(Item coordinate data)
#####

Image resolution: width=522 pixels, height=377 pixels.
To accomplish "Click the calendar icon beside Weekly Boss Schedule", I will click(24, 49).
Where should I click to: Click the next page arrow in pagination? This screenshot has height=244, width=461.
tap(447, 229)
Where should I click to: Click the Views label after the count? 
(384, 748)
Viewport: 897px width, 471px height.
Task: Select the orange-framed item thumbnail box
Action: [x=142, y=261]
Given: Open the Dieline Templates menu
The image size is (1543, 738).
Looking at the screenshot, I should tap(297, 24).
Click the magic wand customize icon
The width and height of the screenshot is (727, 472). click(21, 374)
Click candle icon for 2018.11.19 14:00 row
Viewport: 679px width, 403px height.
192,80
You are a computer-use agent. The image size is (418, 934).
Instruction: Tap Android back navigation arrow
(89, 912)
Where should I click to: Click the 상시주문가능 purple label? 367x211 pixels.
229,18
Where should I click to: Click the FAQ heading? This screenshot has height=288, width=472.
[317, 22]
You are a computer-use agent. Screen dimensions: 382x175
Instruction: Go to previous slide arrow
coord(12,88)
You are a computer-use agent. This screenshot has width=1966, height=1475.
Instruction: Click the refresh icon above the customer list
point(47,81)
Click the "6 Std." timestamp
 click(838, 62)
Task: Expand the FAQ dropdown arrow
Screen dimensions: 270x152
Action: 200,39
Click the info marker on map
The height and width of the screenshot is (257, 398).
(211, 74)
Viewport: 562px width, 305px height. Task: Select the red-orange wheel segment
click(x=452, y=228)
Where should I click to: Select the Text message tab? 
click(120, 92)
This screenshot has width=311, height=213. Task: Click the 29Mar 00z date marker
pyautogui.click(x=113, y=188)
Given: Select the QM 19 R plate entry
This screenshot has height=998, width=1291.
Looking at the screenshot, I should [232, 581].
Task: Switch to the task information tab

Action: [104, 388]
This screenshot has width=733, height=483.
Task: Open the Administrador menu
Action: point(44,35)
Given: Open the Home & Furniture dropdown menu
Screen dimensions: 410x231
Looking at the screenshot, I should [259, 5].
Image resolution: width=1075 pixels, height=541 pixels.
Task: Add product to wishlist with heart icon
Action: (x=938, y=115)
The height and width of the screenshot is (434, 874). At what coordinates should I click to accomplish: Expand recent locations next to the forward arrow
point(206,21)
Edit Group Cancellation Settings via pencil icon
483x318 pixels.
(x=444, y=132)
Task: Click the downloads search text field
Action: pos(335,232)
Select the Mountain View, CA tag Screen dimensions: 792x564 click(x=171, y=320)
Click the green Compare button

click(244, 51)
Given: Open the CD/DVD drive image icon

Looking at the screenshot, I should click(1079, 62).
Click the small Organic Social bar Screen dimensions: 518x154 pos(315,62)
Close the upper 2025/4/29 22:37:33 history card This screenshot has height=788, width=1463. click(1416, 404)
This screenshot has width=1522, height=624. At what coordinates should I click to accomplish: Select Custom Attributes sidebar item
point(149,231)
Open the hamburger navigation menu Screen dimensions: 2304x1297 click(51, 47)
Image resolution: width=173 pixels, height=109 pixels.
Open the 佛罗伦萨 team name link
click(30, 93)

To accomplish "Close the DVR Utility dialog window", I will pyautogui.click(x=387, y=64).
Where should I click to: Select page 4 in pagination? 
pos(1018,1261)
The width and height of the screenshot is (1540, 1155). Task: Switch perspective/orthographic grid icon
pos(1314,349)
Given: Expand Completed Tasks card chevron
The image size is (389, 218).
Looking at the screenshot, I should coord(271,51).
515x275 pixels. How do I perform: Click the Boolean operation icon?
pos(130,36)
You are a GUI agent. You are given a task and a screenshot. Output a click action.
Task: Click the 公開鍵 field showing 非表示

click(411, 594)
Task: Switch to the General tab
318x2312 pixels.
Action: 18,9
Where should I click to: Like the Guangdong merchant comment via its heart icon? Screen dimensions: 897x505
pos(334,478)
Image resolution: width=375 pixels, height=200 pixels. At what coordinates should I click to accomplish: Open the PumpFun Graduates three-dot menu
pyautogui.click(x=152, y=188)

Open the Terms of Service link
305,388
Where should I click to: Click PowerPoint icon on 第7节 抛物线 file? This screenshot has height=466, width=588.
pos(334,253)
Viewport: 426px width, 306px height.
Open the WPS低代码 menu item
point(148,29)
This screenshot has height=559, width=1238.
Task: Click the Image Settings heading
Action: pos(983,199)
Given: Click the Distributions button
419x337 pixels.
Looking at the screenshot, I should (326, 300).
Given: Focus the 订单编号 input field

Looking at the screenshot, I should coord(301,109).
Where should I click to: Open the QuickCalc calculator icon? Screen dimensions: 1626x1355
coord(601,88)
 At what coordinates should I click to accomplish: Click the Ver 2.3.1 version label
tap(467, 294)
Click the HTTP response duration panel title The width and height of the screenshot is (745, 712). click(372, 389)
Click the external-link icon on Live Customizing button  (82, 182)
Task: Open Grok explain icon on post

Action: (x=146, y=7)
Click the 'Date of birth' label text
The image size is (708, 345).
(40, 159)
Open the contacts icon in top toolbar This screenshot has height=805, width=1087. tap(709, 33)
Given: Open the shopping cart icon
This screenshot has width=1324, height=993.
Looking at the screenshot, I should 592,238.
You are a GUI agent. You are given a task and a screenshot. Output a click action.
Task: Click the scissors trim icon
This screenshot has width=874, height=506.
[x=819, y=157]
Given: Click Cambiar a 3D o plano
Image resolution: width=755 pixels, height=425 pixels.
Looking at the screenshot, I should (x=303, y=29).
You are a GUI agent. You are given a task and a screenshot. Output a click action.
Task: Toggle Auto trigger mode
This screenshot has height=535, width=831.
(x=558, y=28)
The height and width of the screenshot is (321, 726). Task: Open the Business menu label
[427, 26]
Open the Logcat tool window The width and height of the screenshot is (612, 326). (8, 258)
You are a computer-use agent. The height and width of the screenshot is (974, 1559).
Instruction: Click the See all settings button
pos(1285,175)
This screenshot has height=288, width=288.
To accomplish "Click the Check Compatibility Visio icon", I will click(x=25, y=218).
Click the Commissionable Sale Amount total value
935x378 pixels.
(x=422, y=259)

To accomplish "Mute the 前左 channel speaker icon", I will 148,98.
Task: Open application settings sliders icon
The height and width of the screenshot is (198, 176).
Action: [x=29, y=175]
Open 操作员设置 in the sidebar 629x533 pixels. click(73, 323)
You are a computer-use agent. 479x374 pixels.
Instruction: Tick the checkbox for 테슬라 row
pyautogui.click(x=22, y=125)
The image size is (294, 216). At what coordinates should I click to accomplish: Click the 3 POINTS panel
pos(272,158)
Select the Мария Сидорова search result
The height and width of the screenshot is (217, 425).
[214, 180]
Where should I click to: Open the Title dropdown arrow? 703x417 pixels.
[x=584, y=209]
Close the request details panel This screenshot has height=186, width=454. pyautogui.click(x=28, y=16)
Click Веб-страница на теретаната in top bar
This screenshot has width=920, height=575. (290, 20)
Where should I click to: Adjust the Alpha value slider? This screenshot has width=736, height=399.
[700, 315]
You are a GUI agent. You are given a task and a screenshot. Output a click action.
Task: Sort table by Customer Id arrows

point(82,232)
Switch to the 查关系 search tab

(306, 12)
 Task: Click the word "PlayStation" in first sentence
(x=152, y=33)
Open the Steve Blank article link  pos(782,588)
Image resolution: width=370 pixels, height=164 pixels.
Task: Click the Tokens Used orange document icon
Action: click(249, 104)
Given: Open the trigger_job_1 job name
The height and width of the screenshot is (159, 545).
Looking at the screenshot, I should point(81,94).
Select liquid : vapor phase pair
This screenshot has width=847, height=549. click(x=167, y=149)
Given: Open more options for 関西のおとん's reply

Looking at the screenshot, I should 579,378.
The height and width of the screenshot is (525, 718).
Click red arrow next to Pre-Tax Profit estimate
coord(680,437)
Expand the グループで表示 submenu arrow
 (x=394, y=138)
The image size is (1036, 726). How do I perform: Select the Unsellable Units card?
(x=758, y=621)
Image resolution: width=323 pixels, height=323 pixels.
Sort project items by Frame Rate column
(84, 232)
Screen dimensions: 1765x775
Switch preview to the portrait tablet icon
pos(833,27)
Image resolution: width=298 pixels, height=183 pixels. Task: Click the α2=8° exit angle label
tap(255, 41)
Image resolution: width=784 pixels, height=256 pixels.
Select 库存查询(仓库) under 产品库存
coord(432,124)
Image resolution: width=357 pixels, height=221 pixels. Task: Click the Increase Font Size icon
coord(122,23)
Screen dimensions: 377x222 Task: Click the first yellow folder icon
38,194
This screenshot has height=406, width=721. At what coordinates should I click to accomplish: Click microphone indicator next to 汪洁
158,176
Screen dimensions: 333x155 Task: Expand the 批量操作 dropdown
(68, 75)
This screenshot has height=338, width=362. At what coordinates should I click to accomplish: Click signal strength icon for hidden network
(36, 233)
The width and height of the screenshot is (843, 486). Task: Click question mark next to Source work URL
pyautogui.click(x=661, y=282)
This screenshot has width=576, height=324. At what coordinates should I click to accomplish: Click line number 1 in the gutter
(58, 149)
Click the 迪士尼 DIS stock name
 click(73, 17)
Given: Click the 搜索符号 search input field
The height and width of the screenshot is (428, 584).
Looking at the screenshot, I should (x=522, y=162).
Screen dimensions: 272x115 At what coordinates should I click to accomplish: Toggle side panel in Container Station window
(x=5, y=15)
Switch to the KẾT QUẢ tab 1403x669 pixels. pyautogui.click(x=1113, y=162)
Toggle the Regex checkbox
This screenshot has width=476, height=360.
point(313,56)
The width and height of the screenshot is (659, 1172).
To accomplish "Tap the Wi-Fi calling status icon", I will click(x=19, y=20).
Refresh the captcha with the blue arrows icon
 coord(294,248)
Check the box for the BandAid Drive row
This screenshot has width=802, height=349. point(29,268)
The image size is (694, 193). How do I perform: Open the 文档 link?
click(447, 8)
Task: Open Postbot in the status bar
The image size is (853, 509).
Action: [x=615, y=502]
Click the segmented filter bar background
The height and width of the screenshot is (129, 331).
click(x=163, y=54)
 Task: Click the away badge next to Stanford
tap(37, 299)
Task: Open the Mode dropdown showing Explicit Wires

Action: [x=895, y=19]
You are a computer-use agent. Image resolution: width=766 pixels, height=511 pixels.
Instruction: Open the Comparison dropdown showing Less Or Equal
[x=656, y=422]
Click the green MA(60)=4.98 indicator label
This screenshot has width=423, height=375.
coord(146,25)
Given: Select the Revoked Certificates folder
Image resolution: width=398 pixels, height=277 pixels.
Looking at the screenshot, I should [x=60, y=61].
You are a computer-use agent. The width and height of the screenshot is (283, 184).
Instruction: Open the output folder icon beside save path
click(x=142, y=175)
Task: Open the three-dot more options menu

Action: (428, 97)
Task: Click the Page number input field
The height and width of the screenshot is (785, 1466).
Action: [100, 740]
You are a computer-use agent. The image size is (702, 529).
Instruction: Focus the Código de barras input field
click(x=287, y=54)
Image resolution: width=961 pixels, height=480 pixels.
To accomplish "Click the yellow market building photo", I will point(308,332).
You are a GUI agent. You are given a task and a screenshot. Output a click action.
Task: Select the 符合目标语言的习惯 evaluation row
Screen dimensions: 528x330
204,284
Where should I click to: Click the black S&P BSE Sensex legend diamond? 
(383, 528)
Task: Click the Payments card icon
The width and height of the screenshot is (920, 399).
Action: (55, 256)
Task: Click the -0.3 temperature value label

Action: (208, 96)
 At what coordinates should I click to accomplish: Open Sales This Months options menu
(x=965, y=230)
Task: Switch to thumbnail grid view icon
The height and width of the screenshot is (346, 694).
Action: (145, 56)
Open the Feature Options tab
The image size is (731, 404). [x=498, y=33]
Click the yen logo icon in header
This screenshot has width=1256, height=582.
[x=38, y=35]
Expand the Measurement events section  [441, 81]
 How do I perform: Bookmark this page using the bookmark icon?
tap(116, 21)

#####

• **Directive**
Rewrite the stretch of records from the line that contains "Given: Click the Distributions button" through the line that contains "tap(467, 294)", changing "input field" to "text box" and keeping everything else the same. Return only those lines.

• **Task response**
Given: Click the Distributions button
419x337 pixels.
Looking at the screenshot, I should (326, 300).
Given: Focus the 订单编号 text box

Looking at the screenshot, I should coord(301,109).
Where should I click to: Open the QuickCalc calculator icon? Screen dimensions: 1626x1355
coord(601,88)
 At what coordinates should I click to accomplish: Click the Ver 2.3.1 version label
tap(467, 294)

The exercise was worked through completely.